LOSING Private Kovco was not a good look. The Prime Minister was desperately sorry and very sad. It was just one of those incredibly unfortunate things.

The Defence Minister announced that it was a terrible, unacceptable mistake.

The Chief of the Defence Force was very upset. Everything was being done to establish the facts.

And on it went. A Government which so efficiently sends live soldiers to war should have devised a foolproof system for bringing dead ones home again, but not so. The Kovco family had every right to give John Howard an earful.

In fairness, the blunder is probably the fault of the American contractor hired to transport the casket from Kuwait to Australia, a firm named Kenyon International.

Here the plot thickens. Kenyon's parent company, Service Corporation International (SCI), boasts that it is "the dominant leader in the North American death care industry". It is based in Houston, Texas.
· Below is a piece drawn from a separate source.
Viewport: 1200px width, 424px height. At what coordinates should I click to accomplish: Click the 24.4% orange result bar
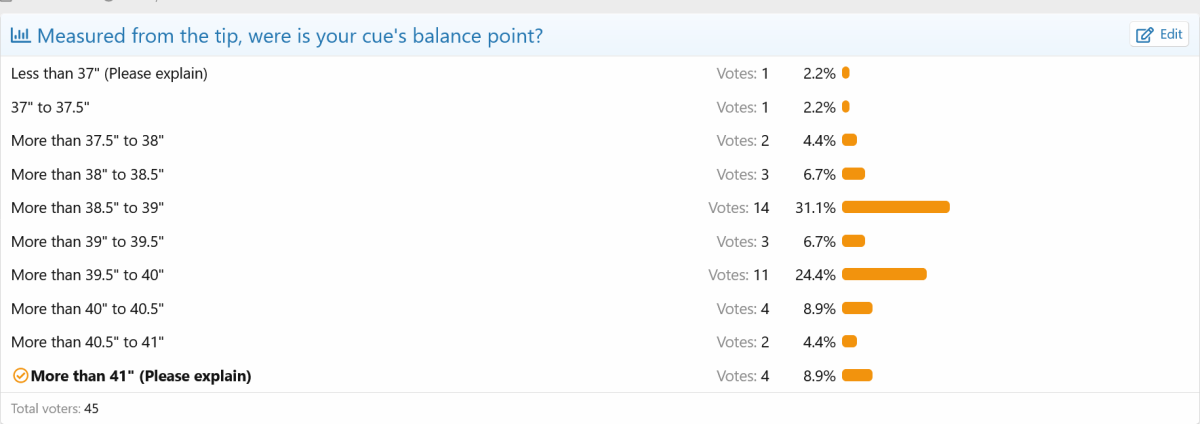point(884,274)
You will not be surprised, therefore, to hear that SCI's billionaire founder, one Robert Waltrip, is an old buddy of the Bush family and a big-money donor to the two Georges.

Back in 1999, when George jnr was beginning his run for the White House, SCI was embroiled in a grisly scandal known as Funeralgate. A whistleblower accused the company of "recycling" graves. Old corpses had been removed and replaced by new ones. At two Jewish cemeteries in Florida, bodies were exhumed and dumped in the woods to be eaten by wild hogs.
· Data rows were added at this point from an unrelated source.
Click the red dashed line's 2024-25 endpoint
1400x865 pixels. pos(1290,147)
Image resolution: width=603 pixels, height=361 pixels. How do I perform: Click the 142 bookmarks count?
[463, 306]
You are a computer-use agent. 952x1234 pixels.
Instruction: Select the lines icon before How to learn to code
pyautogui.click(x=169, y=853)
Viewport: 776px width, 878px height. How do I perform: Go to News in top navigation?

I am not making this up. The scandal ran through the Texas courts, reaching all the way to, yep, Governor George W. Bush. There were uncomfortable questions about the donations he had accepted from SCI.

Happily, the whistleblower was paid off and everything smoothed over in time for Dubya to win the Republican presidential nomination. SCI later paid compensation of $US100 million to its victims' relatives.

And who fixed this? Why, none other than Harry Whittington, the Texas lawyer shot by Deadeye Dick Cheney on that famous hunting trip in February.

This is the crew handling our fallen soldiers. I don't suppose anyone told John Howard any of this. They never do.

THE truly appalling blunder, though, is home-grown. Last Saturday, Brendan Nelson told us Jacob Kovco had shot himself. The soldier had been "simply handling his weapon, and maintaining it as soldiers are required to do", he said. "For some unexplained reason, the firearm discharged, and a bullet unfortunately entered the soldier's head."

Come last Thursday, that story had changed. "He wasn't in fact cleaning his weapon," Nelson revealed. "It was near him … and he made some kind of movement which suggests that it discharged."

The Government's confusion is unforgivable. Talk about going off half-cocked. Private Kovco's family knew him to be a skilled handler of firearms, and not only through his army sniper training. A country boy, he had been around guns since childhood. They were horrified at the suggestion he had killed himself through carelessness.

"The things in the paper about him accidentally shooting himself, we all knew in our family that he did not do that," said one of his cousins on radio on Thursday.

"I can see the way everybody is talking, the Government and everything, we're never going to be told the truth about what happened to him."

POLITICIANS, of course, love a bemedalled veteran even more than a bemedalled Olympian.

But with the Anzac Day flags put away for another year, here's another story of rank injustice. Civilian nurses who served in the Vietnam War have been left out in the cold by successive Australian governments, callously denied the repatriation benefits automatically available to their sisters in defence force uniform.

I met one of them on Tuesday. Jan Bell was nursing at Sydney's Concord Hospital in 1967 when volunteers were sought to go to Vietnam to help win the locals' hearts and minds. Young, and keen for a bit of adventure, she found herself working in a Vietnamese civilian hospital at the coastal town of Vung Tau, near the Australian base there.

She risked her life in the carnage of war, most especially during the famous Tet offensive of 1968, when the dead and the dying - women, children and infants - were piled in a bloody shambles in her emergency ward. Some 120 of her civilian colleagues gave similar noble service to our country.

Jan is now a handsome, grey-haired woman in her 60s. These many years on, she has been diagnosed as having post-traumatic stress disorder, the result of her wartime experience.

Had she been a uniformed army nurse, she would have been offered all the medical and other benefits available to returned veterans. Instead, she and her colleagues are on the same sort of compo entitlements as a Canberra public servant who stabs himself with a paper clip.

These women have campaigned about this injustice for years, to Labor and Coalition governments, but they get nowhere. Is there no female member of the Federal Parliament who will fight for them?